Work request -> Would you quote every entry exactly, dropping only the pictures?

Dataset items
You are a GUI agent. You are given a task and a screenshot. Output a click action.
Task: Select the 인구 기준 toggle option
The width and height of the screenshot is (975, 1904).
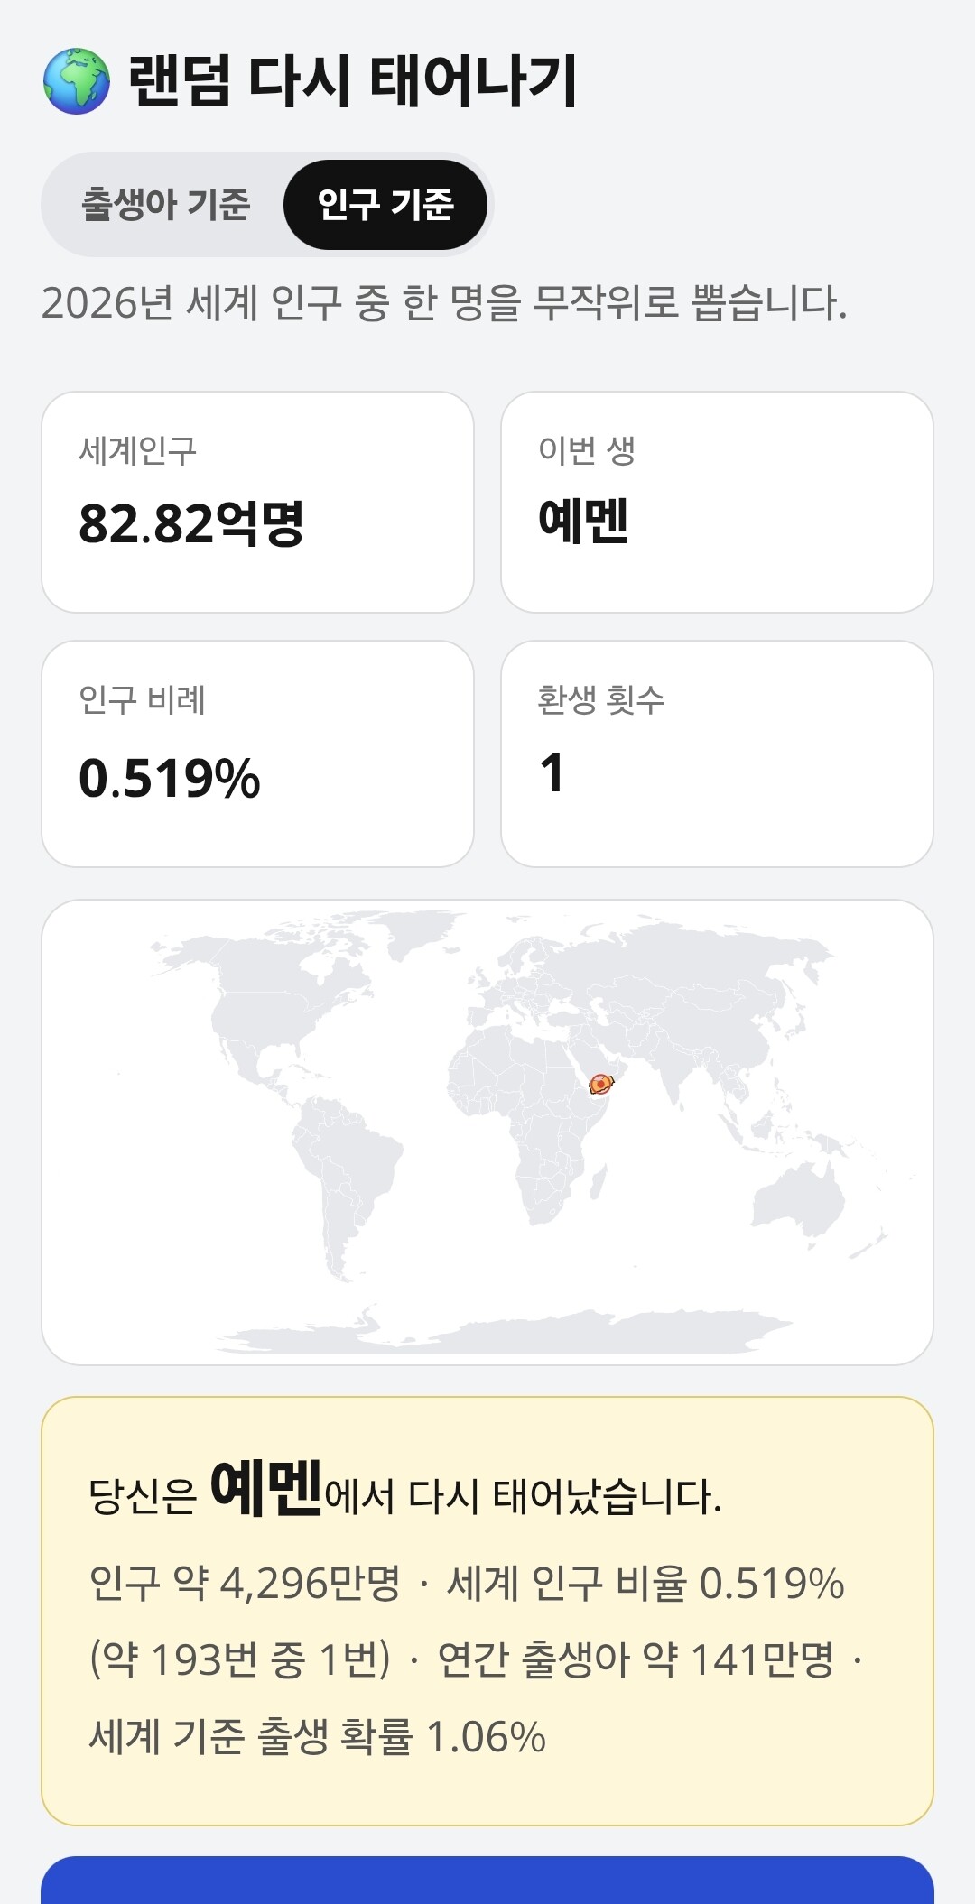point(385,204)
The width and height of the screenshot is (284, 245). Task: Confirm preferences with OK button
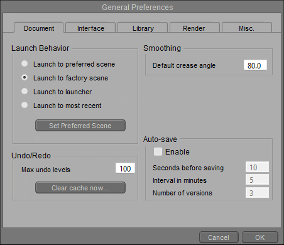[260, 237]
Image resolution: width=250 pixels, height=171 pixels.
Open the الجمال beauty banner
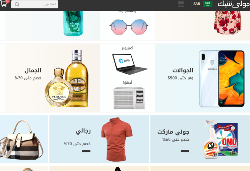tap(52, 78)
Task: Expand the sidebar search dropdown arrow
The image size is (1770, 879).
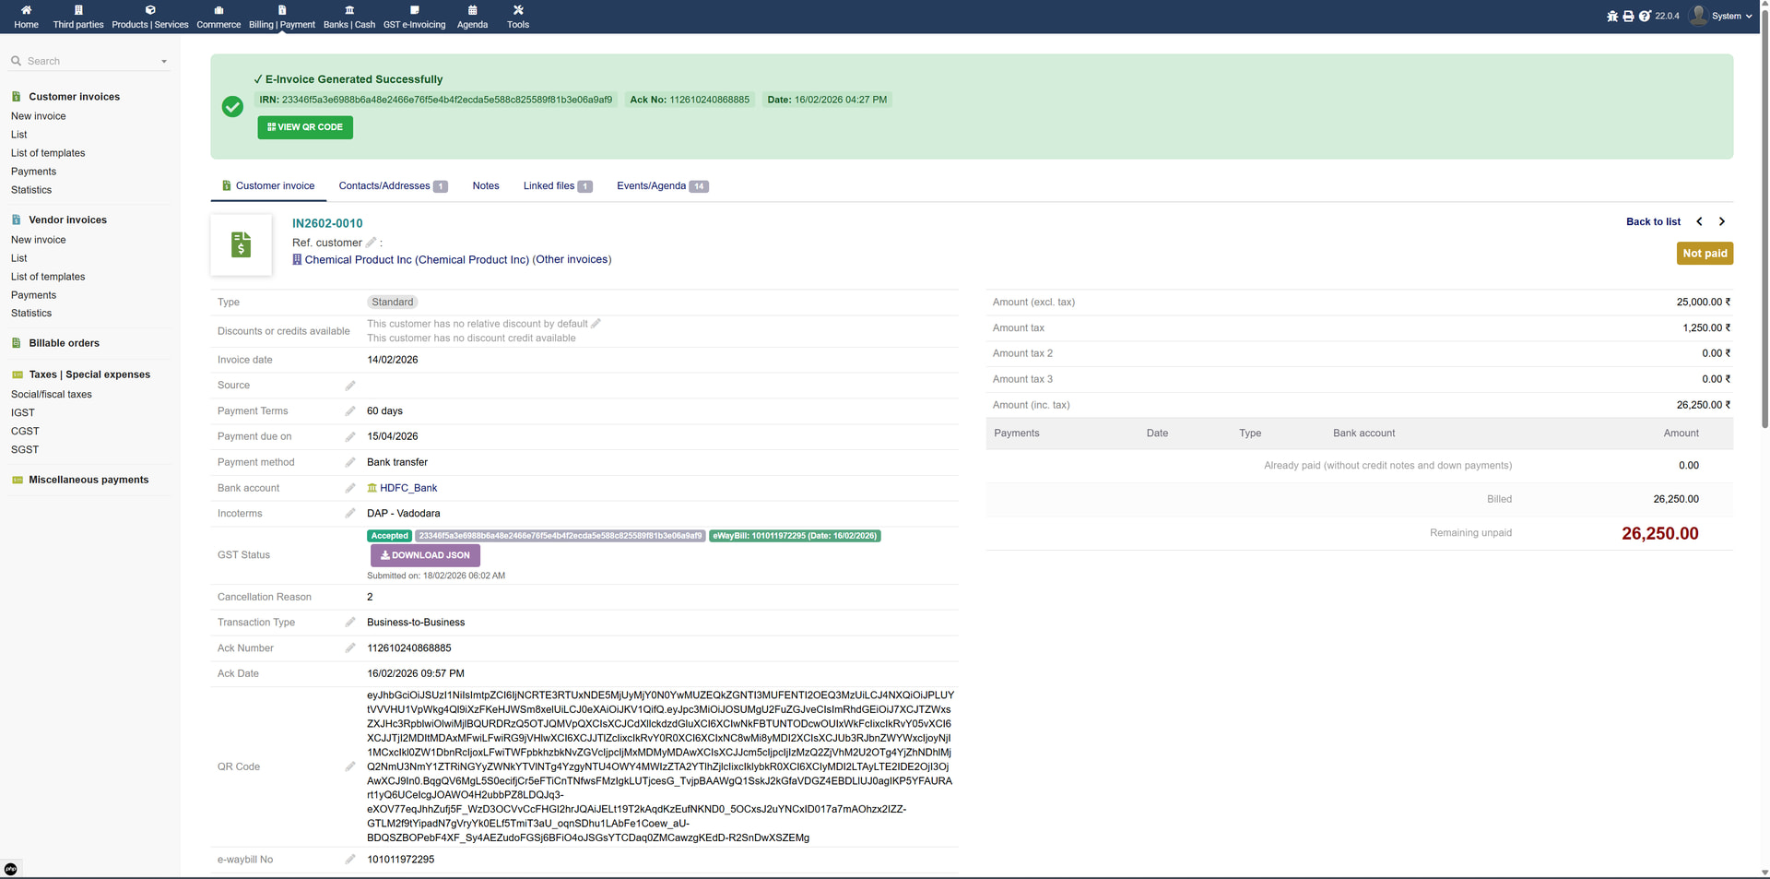Action: [164, 62]
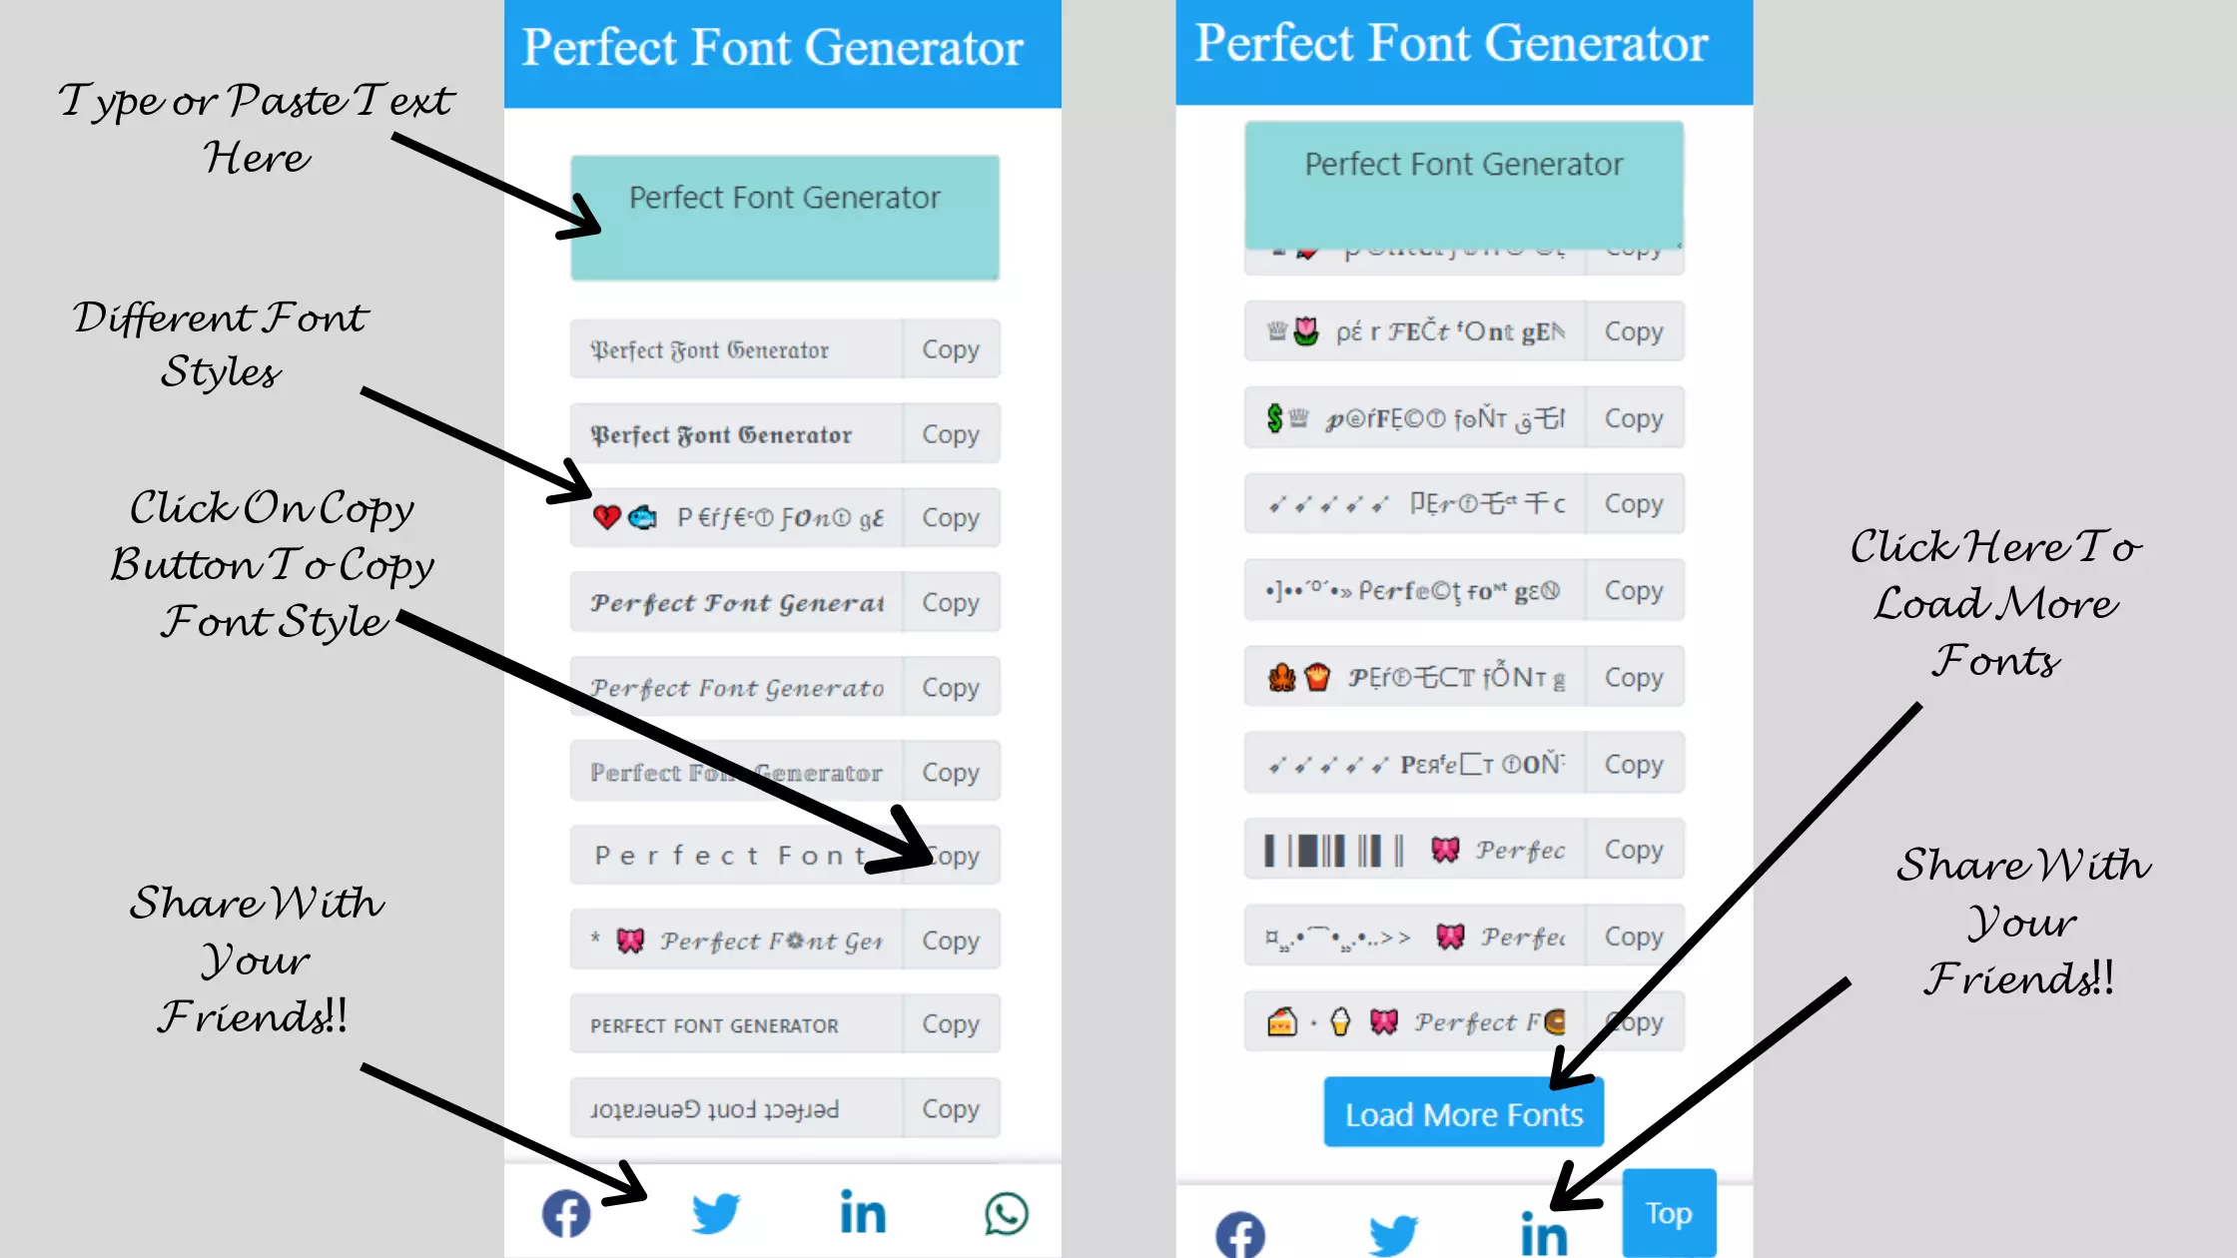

Result of this exercise ->
You are a GUI agent. You are given a task and a screenshot. Output a click action.
Task: Select the 인구 기준 toggle option
The width and height of the screenshot is (975, 1904).
point(385,204)
The width and height of the screenshot is (284, 245). Task: Confirm preferences with OK button
[260, 237]
Image resolution: width=250 pixels, height=171 pixels.
Open the الجمال beauty banner
tap(52, 78)
Task: Expand the sidebar search dropdown arrow
The image size is (1770, 879).
Action: [164, 62]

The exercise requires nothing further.